This work addresses the persistent challenge of reproducibility in machine learning research, which is often hindered by ambiguous implementation details and environment-specific dependencies. The authors propose a declarative, machine-executable metadata format that formally decouples task specifications from concrete implementations, abstracting low-level details into high-level semantic descriptions. Leveraging this format, they develop an automated pipeline powered by large language models and intelligent agents capable of generating functionally correct and results-consistent reproduction code from scratch—without reliance on original implementations. Empirical evaluations demonstrate that the approach can automatically reconstruct existing benchmarks and achieve conceptual reproducibility, substantially enhancing the reliability and automation of model evaluation.

Reproducibility is fundamental to the scientific method, yet remains a critical challenge in machine learning.

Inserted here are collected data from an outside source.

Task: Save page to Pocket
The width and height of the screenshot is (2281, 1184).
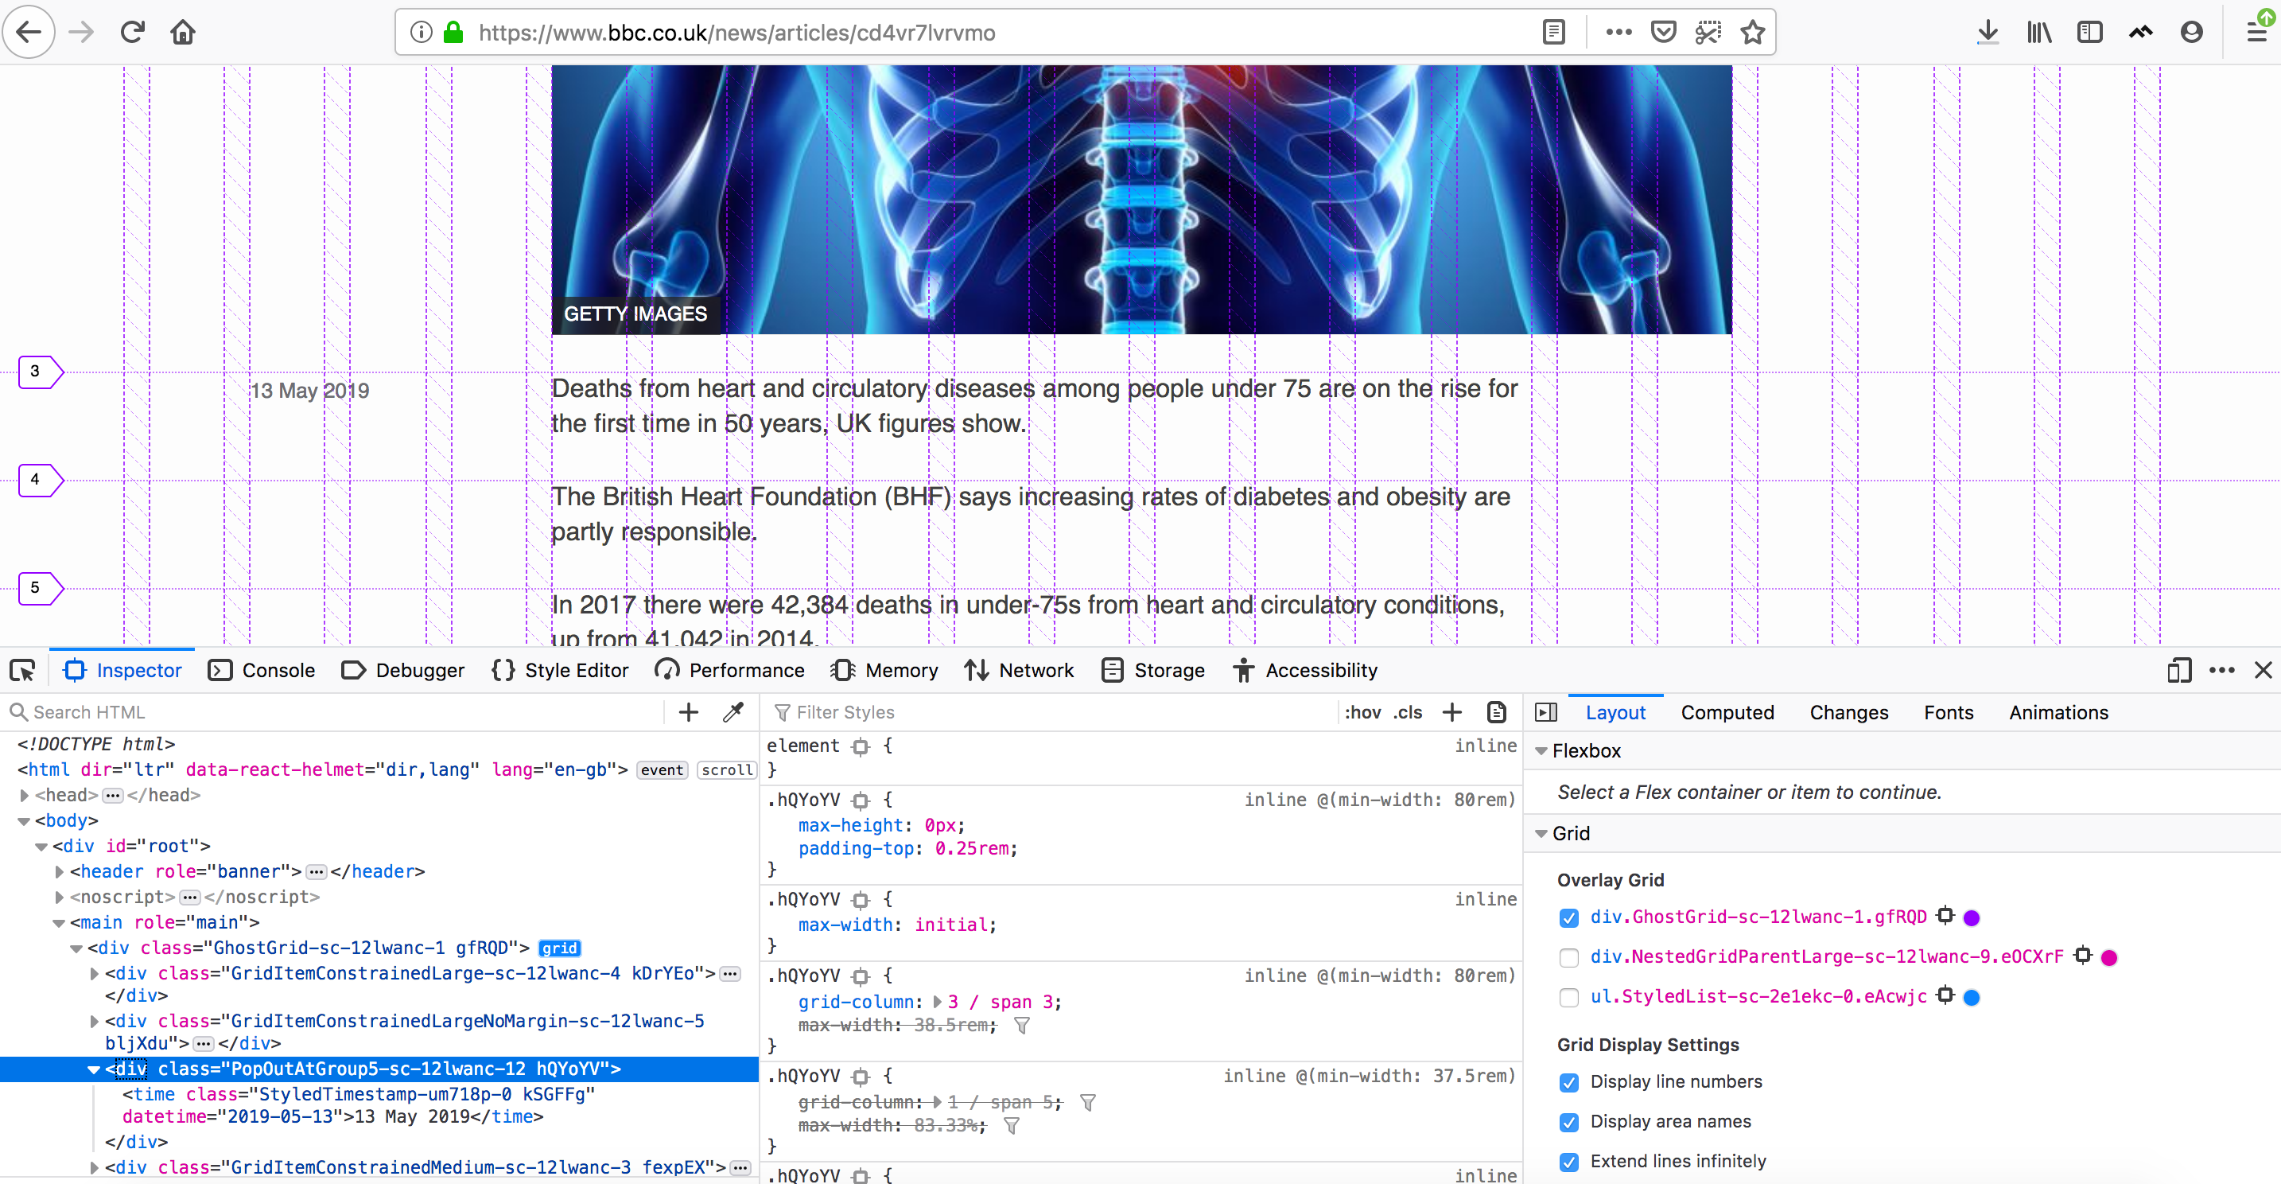Action: coord(1663,31)
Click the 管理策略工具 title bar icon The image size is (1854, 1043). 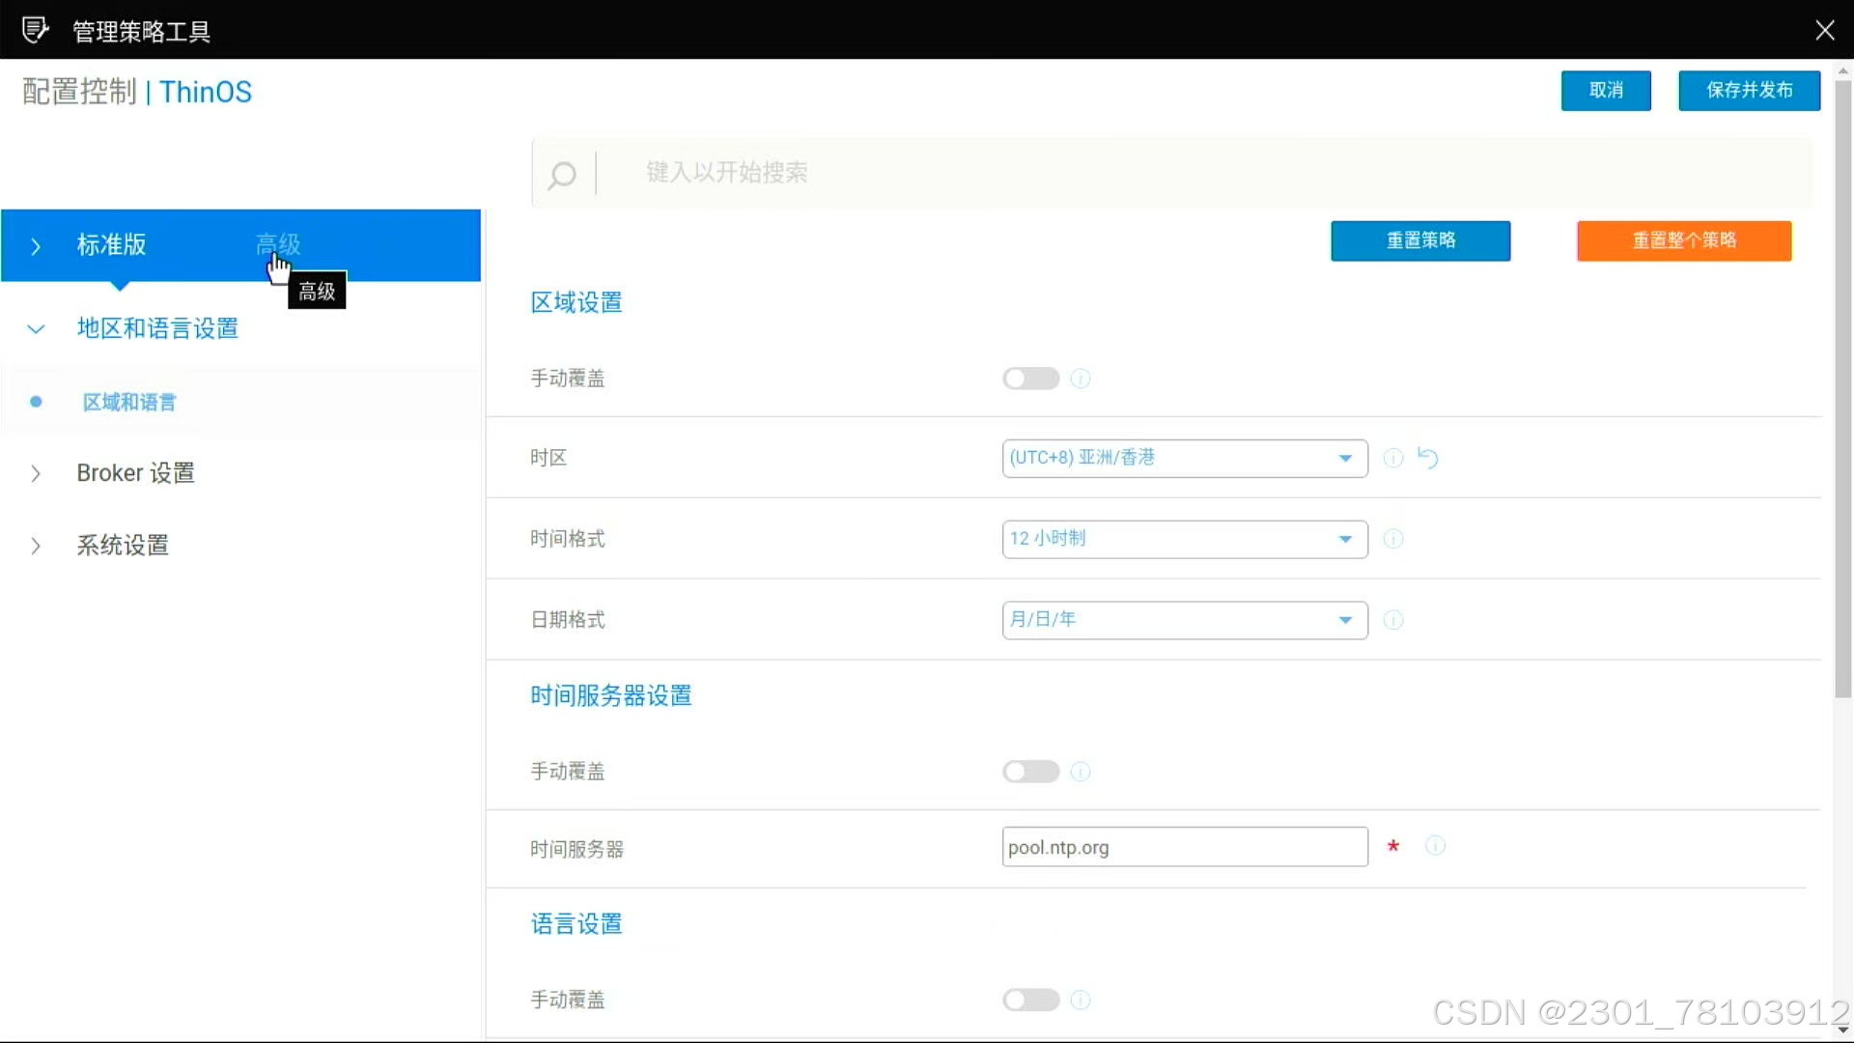tap(36, 30)
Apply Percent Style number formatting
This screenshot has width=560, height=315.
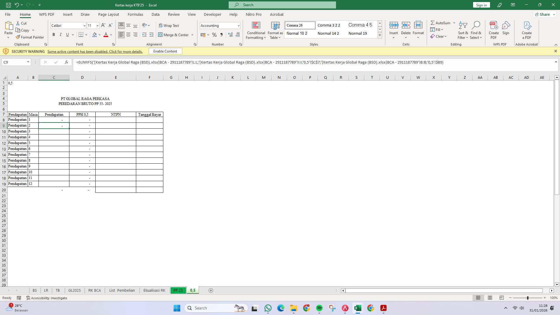coord(214,35)
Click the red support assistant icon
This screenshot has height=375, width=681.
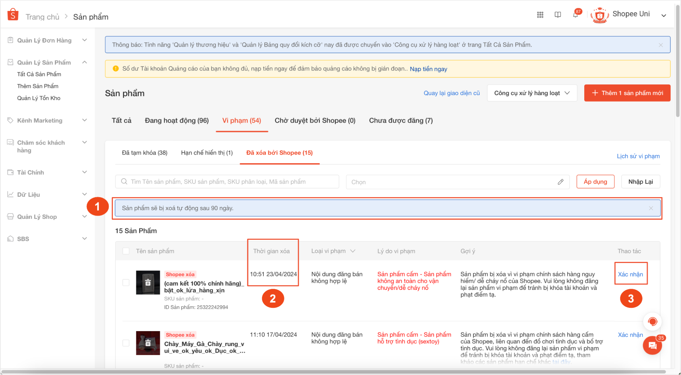[x=652, y=321]
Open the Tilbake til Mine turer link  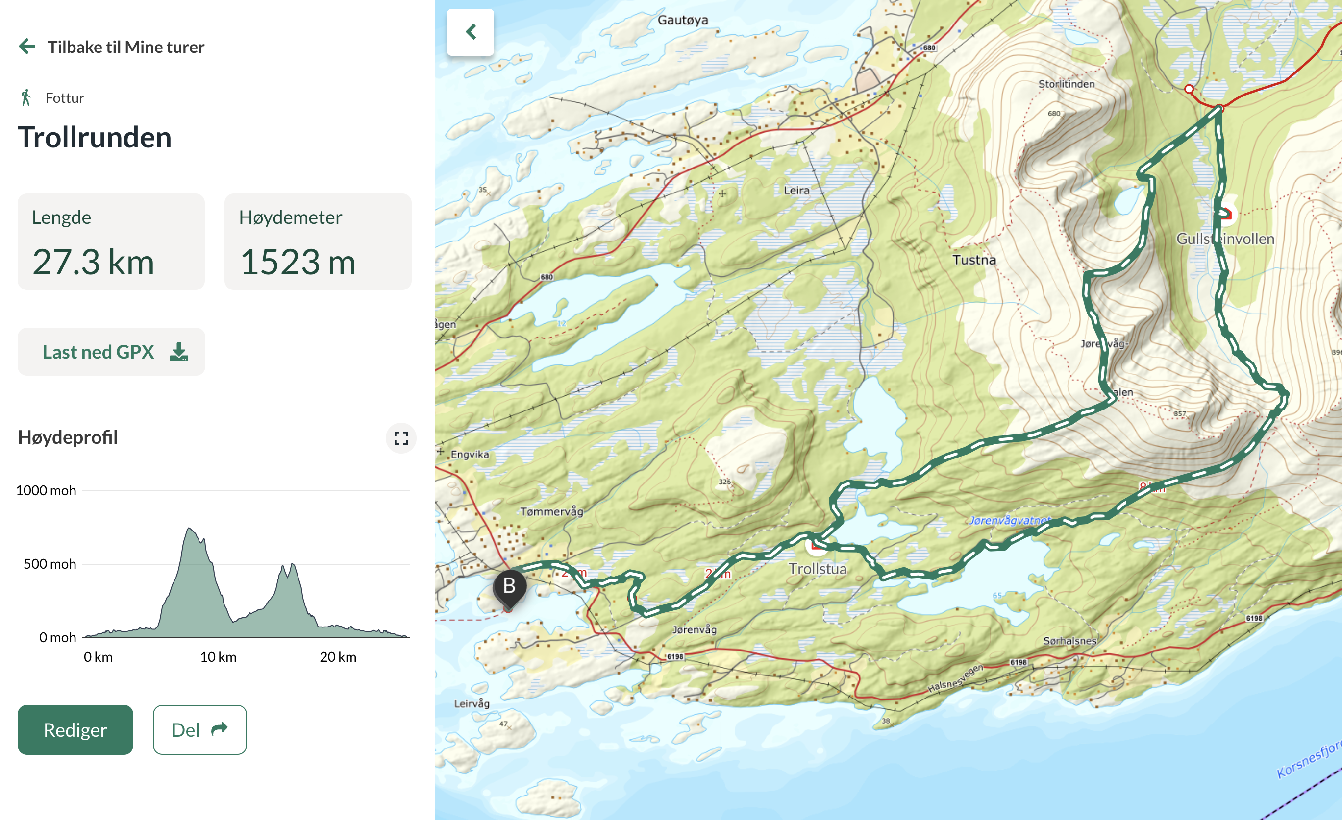click(125, 47)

Contributing factors include underspecified execution details and brittle software environments. Human-centric remedies, such as checklists and manual verification, help but require intensive effort and fail to scale. To address this, we introduce Croissant Tasks: a declarative, machine-actionable metadata format that abstracts low-level implementation details into high-level specifications. This format enables conceptual reproducibility: verifying claims via independent, agent-generated implementations rather than brittle source code replication. We contribute: (1) the Croissant Tasks specification, formally decoupling task problem from solution; (2) an automated LLM pipeline that retrofits existing benchmarks into this format; and (3) empirical validation showing autonomous agents can ingest these specifications to generate functional, accurate reproduction pipelines from scratch. We envision this format as a new foundation for automated and conceptual reproducibility in machine learning.